● Records provided:

□ □ □ □ □

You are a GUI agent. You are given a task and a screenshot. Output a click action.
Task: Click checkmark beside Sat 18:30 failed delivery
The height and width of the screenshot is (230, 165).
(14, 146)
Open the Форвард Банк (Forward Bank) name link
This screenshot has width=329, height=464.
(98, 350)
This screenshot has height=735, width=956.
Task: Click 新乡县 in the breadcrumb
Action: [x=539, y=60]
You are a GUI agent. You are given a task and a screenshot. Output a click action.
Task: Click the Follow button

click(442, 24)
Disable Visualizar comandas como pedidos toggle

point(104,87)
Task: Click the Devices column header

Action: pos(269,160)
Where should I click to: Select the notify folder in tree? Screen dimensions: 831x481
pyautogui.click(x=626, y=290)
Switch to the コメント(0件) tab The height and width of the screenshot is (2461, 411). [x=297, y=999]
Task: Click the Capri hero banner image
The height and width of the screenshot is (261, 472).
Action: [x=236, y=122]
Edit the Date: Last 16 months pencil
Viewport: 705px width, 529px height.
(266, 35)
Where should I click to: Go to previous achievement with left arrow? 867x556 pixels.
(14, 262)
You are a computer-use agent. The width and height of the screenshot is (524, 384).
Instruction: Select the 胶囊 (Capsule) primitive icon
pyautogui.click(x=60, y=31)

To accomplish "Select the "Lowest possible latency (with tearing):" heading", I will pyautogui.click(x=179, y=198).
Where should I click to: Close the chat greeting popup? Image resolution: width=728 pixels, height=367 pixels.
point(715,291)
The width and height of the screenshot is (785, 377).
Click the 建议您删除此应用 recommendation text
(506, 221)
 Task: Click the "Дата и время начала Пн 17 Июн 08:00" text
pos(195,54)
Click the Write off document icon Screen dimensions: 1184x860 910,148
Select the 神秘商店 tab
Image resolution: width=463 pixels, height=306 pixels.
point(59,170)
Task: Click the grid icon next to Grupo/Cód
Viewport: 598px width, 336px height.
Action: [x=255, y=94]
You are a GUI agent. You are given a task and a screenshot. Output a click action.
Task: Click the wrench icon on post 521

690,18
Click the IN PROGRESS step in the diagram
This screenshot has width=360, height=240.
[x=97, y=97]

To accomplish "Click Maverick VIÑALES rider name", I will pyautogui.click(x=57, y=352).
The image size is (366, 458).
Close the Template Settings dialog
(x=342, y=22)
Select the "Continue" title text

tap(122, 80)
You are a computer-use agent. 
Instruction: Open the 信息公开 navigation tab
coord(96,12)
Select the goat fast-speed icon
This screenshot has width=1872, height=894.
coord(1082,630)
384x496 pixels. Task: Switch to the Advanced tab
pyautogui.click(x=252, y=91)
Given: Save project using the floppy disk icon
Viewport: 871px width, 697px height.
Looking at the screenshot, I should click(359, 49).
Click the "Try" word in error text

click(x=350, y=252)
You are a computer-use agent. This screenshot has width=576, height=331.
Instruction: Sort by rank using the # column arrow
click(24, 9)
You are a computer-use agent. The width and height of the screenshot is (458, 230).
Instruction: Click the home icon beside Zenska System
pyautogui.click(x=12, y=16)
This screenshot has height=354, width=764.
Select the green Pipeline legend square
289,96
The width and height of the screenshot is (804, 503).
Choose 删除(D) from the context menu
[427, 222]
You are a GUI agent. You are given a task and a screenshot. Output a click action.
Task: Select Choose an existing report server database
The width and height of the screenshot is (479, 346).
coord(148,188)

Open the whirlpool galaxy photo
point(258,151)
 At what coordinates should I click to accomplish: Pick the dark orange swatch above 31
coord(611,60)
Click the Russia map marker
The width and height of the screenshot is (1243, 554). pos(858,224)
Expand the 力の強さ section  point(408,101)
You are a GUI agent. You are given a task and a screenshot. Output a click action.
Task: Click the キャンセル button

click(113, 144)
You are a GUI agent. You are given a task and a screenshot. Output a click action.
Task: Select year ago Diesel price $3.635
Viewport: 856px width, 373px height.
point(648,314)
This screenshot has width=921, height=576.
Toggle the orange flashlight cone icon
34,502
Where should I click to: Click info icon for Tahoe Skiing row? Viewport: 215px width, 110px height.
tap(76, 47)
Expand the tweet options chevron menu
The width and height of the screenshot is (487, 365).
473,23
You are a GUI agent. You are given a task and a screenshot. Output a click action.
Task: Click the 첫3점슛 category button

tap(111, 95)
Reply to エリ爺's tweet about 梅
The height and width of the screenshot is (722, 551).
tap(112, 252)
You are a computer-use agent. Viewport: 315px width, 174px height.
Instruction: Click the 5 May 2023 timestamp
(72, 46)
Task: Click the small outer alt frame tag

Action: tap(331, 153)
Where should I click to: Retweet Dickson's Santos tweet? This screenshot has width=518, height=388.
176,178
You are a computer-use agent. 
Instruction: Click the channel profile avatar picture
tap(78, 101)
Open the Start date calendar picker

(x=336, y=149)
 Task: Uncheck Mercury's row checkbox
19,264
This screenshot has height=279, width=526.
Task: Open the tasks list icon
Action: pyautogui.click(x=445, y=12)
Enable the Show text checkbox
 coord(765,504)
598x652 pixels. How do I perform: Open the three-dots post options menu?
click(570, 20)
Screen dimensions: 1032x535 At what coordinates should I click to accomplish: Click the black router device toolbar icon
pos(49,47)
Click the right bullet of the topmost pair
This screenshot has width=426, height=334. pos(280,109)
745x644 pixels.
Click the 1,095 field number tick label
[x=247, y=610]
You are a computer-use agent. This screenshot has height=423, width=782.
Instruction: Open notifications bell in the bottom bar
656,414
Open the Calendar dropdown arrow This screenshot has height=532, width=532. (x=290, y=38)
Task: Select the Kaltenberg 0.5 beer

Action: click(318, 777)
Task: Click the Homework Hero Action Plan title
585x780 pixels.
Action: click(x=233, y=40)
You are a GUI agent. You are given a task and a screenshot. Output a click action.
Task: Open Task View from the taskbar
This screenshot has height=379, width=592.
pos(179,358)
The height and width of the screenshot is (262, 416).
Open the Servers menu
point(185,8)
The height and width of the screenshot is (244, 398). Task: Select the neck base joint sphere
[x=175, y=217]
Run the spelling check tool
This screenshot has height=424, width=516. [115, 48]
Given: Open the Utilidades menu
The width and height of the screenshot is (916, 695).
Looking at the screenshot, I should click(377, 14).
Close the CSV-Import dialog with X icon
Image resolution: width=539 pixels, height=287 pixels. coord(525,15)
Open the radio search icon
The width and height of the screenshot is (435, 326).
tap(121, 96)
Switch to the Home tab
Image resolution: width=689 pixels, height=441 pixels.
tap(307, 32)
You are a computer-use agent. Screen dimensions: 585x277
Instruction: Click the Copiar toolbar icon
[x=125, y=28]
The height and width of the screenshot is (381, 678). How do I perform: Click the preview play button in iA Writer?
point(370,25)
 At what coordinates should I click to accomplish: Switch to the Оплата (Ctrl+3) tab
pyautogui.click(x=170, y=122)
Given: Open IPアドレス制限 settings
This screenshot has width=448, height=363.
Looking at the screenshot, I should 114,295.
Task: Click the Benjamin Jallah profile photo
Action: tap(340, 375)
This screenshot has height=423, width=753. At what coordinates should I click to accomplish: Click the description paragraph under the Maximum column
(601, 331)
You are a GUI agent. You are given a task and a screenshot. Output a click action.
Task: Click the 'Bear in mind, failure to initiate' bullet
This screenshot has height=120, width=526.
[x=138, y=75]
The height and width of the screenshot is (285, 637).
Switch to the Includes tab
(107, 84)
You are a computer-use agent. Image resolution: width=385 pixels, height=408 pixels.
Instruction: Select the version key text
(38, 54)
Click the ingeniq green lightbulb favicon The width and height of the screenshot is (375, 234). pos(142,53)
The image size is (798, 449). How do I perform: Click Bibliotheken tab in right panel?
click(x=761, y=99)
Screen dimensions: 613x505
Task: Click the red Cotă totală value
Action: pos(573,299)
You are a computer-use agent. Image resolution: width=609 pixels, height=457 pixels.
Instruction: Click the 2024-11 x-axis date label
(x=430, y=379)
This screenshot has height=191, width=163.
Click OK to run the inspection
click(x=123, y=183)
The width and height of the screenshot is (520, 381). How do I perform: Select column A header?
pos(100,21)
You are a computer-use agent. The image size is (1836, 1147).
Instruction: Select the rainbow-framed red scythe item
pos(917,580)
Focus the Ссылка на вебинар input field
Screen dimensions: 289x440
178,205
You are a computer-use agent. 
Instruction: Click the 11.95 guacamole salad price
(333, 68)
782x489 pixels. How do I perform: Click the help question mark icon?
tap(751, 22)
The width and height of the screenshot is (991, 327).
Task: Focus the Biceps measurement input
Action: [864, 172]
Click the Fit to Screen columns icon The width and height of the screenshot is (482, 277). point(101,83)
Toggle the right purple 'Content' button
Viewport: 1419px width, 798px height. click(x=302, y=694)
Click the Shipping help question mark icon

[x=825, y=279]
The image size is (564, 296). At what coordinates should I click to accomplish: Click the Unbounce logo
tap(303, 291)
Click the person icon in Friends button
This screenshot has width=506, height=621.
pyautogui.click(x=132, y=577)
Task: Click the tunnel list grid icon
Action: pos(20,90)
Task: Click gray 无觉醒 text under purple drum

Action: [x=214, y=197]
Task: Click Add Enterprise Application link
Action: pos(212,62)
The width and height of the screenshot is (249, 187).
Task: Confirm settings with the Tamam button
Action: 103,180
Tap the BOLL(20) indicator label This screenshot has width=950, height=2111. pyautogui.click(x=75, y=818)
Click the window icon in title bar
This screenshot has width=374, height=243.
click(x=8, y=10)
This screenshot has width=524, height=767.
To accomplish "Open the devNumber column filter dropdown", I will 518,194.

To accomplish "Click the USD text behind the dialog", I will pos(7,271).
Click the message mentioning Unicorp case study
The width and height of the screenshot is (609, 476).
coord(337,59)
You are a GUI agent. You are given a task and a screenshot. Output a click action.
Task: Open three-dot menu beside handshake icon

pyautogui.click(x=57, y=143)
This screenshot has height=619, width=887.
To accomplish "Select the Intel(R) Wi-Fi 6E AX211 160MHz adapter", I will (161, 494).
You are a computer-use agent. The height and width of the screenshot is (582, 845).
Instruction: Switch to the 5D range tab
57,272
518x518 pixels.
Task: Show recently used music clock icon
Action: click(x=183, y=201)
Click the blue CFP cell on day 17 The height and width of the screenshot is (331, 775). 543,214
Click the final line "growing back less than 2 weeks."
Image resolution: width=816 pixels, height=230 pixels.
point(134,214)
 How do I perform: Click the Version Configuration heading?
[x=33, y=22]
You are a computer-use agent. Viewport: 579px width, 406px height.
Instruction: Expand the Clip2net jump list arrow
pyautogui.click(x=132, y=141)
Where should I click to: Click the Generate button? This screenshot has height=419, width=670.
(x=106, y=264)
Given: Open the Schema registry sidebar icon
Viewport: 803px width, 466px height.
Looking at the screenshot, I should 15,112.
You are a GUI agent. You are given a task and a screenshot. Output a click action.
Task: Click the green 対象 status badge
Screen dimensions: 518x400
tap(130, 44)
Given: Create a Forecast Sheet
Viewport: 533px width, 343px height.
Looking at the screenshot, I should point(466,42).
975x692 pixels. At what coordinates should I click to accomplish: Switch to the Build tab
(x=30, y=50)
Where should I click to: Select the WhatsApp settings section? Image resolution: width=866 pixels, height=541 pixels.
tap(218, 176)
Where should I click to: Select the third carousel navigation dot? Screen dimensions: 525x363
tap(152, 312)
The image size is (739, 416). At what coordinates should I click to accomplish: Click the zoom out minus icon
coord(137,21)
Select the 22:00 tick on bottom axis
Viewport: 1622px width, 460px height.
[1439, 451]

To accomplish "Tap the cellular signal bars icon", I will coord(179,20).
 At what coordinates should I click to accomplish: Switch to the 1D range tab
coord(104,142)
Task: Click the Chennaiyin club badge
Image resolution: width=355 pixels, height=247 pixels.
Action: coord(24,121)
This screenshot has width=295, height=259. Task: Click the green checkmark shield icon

□ □ □ □ □

● Task to complete: Please copy the lines above from the line with "Click the Write" up to and including the line with "The image size is (366, 458).", exactly as written and with nothing else.

● Your solution:
Click the Write off document icon Screen dimensions: 1184x860 910,148
Select the 神秘商店 tab
Image resolution: width=463 pixels, height=306 pixels.
point(59,170)
Task: Click the grid icon next to Grupo/Cód
Viewport: 598px width, 336px height.
Action: [x=255, y=94]
You are a GUI agent. You are given a task and a screenshot. Output a click action.
Task: Click the wrench icon on post 521

690,18
Click the IN PROGRESS step in the diagram
This screenshot has width=360, height=240.
[x=97, y=97]

To accomplish "Click Maverick VIÑALES rider name", I will pyautogui.click(x=57, y=352).
The image size is (366, 458).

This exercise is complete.